De acordo com o ministro Herman Benjamin, é incontroverso que as importações realizadas após o início da eficácia da EC 33 sujeitam-se ao tributo estadual. Ele ressaltou que o STF alterou a súmula 660 da Corte exatamente para adequá-la à emenda constitucional.

Os julgados relativos a esse assunto agora estão na Pesquisa Pronta, ferramenta on-line disponível na página do STJ a quem deseja conhecer o entendimento dos ministros em julgamentos semelhantes. O tema contém 21 acórdãos.

Uso próprio

Em um dos casos julgados pela 2ª turma do STJ, uma empresa de engenharia alegou que, apesar de ter importado equipamentos fotográficos após a vigência da EC 33, o ICMS não deveria incidir, visto que, segundo ela, o bem fora adquirido para uso próprio e não para comercialização.

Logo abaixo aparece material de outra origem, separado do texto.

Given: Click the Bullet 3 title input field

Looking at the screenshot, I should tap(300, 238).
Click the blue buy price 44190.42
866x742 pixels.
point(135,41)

Contudo, o relator do caso, ministro aposentado Castro Meira, afirmou que, nas importações realizadas após a modificação constitucional, “a hipótese de incidência do ICMS prescinde da circulação do bem ou mercadoria no Brasil, bastando que haja a entrada de produtos no território nacional, não se aplicando o entendimento contido na Súmula 660/STF”.

O ministro afirmou que o princípio da não-cumulatividade tributária apenas é aplicável quando houver o encadeamento de outras operações de circulação de mercadorias, “o que não ocorre quando a aquisição se destina ao ativo fixo da sociedade empresária”.